Armonia tra schema e fantasia nella mostra su Hokusai al Museo Bailo di Treviso
Il curatore sostiene inoltre che il genio di Hokusai si fondi sull’incredibile coesistenza tra il rigore scientifico e l’immaginazione sconfinata. “Normalmente siamo abituati a pensare alle menti scientifiche guidate da un pensiero pratico e convergente e agli artisti guidati da uno divergente. Si tende a pensare che le capacità creative e immaginifiche mal si prestino a seguire schemi prestrutturati. La genialità di Hokusai ha permesso l’armonizzazione di una straordinaria creatività fantastico-onirica con schemi compositivi che la equilibrano senza tarpare le ali”.
Hokusai tra Dürer e van Gogh
Il focus dell’esposizione, con il sostegno di 150 opere, privilegia Il metodo attraverso il quale l’artista crea i suoi lavori più celebri, dove in controluce si possono intravvedere l’acqua che rimanda alla nascita, il mare all’inconscio e le presenze subliminali che si rifanno ad alcuni maestri rinascimentali. Ed è per questo che Il percorso espositivo, indaga sia la sua resa grafica, confrontandola con opere di autori a lui contemporanei come Kunisada, Utamaro, Kuniyoshi, sia le fonti d’ispirazione europee che hanno influenzato Hokusai: dalle incisioni di Albrecht Dürer all’arte fiamminga. Un altro aspetto da non trascurare è l’influenza, con la moda del Japonisme, che Hokusai ha esercitato su grandi artisti come Vincent van Gogh, Claude Monet ed Henry Toulouse-Lautrec. “Quello che invidio ai giapponesi” – scrive van Gogh “è l’estrema limpidezza che ogni elemento ha nelle loro opere […]. Le loro opere sono semplici come un respiro e riescono a creare una figura con pochi, ma decisi tratti, con la stessa facilità con la quale ci abbottoniamo il gilet. Ah, devo riuscire anche io a creare delle figure con pochi tratti”.
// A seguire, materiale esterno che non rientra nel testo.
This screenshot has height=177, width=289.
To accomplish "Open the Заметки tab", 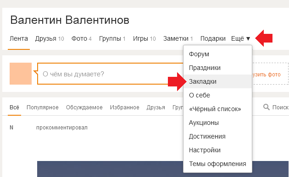I will click(178, 38).
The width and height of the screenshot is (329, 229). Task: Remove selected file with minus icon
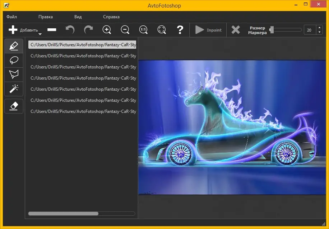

Le opere nella mostra su Hokusai al Museo Bailo di Treviso
La mostra, oltre a ripercorrere lo studio cronologico delle diverse prove che portarono all’onda perfetta, per la prima volta si sofferma sul segreto che si cela dietro la Grande onda, l’opera più iconica di Hokusai che appartiene alla serie di dipinti 36 vedute del Monte Fuji. Grande onda che sembra voler ingoiare con la sua forza i pescatori indifesi in balia del mare in tempesta. L’immagine ha un andamento impressionante, mentre fa emergere l’antitesi tra la caducità della vita e la grandiosità della natura. Emblema di una produzione artistica in cui l’acqua ricopre un ruolo centrale. Fluida, dinamica, impetuosa, l’artista ne ha rappresentato ogni sfumatura, ogni movimento: dal boato frastagliato delle cascate alla caduta delle onde.
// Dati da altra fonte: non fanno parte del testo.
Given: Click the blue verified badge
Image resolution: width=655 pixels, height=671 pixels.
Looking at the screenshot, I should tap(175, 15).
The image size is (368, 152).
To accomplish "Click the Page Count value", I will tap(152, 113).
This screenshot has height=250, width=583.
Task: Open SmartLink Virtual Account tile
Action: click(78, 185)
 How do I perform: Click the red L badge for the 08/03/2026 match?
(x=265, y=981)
A partire dal 1814, Hokusai inizia la pubblicazione dei volumi degli Album di disegni dal vero. Il secondo della serie contiene una xilografia a doppia pagina, che descrive una spaventosa caccia a una balena vista dalla spiaggia. L’immagine è caratterizzata da una fune in tensione. Come a rimarcare il contrasto tra la forza della balena e quella dei pescatori. Una sorta di duello fra due onde in contrasto.
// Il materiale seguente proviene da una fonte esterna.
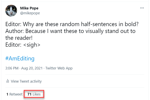Image resolution: width=150 pixels, height=100 pixels.
Task: Click tweet line starting 'Author: Because I want'
Action: click(x=70, y=31)
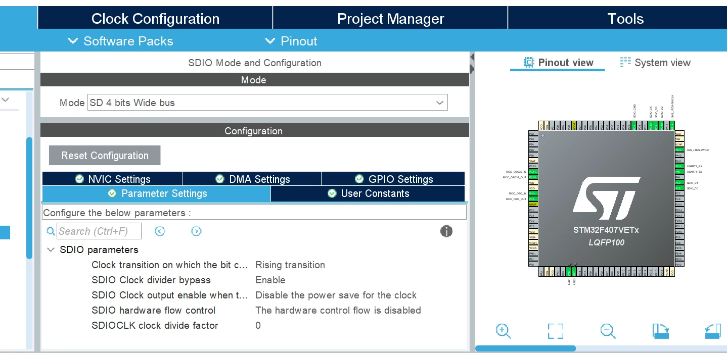The image size is (727, 355).
Task: Open the NVIC Settings tab
Action: 112,179
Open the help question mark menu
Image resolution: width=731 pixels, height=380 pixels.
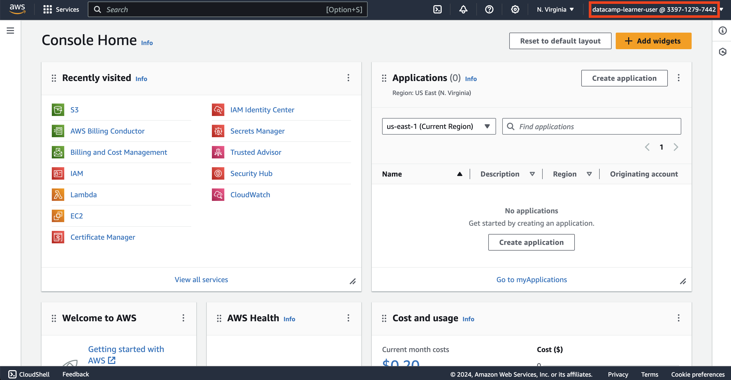(x=489, y=9)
A tutt’altra visione rimanda la xilografia Il Fuji visto dal mare, dove la grande quantità d’acqua termina in una schiuma che si disintegra in particelle. Acqua che assume una dimensione monumentale, ma non violenta. L’onda, che avanza da sinistra verso destra, abbandona l’aggressività della sua celebre controparte di Kanagawa, scoraggiando in chi guarda ogni tensione emotiva. Se la Grande onda è il simbolo della potenza distruttiva, quella del Fuji visto dal mare si configura come un’energia costruttiva. Le due rappresentazioni sono le due facce di una stessa medaglia: la prima rimanda alla potenza spietata della natura. La seconda celebra la sua armoniosa bellezza.